Michael, old boy, how did you do it? You've been studying seriously for a few months only, and so this must all have been in you before. And you've come to the age you are without letting any of it out. I suppose that's why it has come with a rush. You knew it all along, while you were wasting your time over drilling your toy soldiers. Come on, Sylvia, or I shall go without you. Good night, Lady Barbara. Half-past ten to-morrow, Michael."Protest was clearly useless; and, having seen the two off, Michael came upstairs again to Aunt Barbara, who had no intention of going away just yet.
"And so these are the people you have been living with," she said.
"No wonder you had not time to come and see me. Do they always go that sort of pace--it is quicker than when I talk French."Michael sank into a chair.
"Oh, yes, that's Hermann all over," he said. "But--but just think what it means to me! He's going to play my tunes at his concert.
Michael Comber, Op. 1. O Lord! O Lord!"
"And you just met him in the train?" said Aunt Barbara.
"Yes; second class, Victoria Station, with Sylvia on the platform.
I didn't much notice Sylvia then."
This and the inference that naturally followed was as much as could be expected, and Aunt Barbara did not appear to wait for anything more on the subject of Sylvia. She had seen sufficient of the situation to know where Michael was most certainly bound for. Yet the very fact of Sylvia's outspoken friendliness with him made her wonder a little as to what his reception would be. She would hardly have said so plainly that she and her brother were devoted to him if she had been devoted to him with that secret tenderness which, in its essentials, is reticent about itself.
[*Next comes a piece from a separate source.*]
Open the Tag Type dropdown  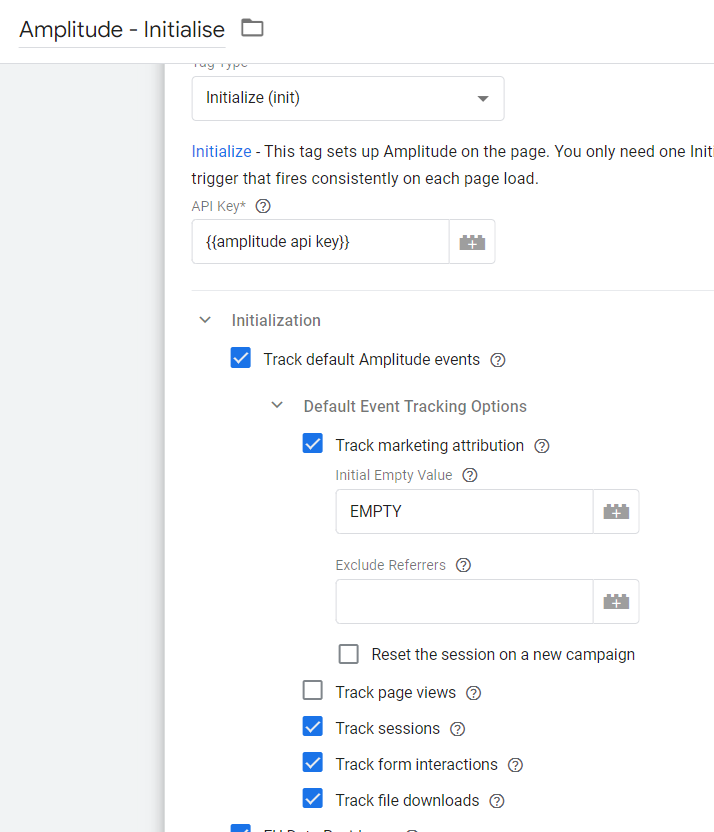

Her half-hour's conversation with the girl had given her a certain insight into her; still more had her attitude when she stood by Michael as he played for her, and put her hand on his shoulder precisely as she would have done if it had been another girl who was seated at the piano. Without doubt Michael had a real existence for her, but there was no sign whatever that she hailed it, as a girl so unmistakably does, when she sees it as part of herself.
"More about them," she said. "What are they? Who are they?"He outlined for her, giving the half-English, half-German parentage, the shadow-like mother, the Bavarian father, Sylvia's sudden and comet-like rising in the musical heaven, while her brother, seven years her senior, had spent his time in earning in order to give her the chance which she had so brilliantly taken.
Now it was to be his turn, the shackles of his drudgery no longer impeded him, and he, so Michael radiantly prophesied, was to have his rocket-like leap to the zenith, also.
"And he's German?" she asked.
"Yes. Wasn't he rude about my being a toy soldier? But that's the natural German point of view, I suppose."Michael strolled to the fireplace.
"Hermann's so funny," he said. "For days and weeks together you would think he was entirely English, and then a word slips from him like that, which shows he is entirely German. He was like that in Munich, when the Emperor appeared and sent for me."Aunt Barbara drew her chair a little nearer the fire, and sat up.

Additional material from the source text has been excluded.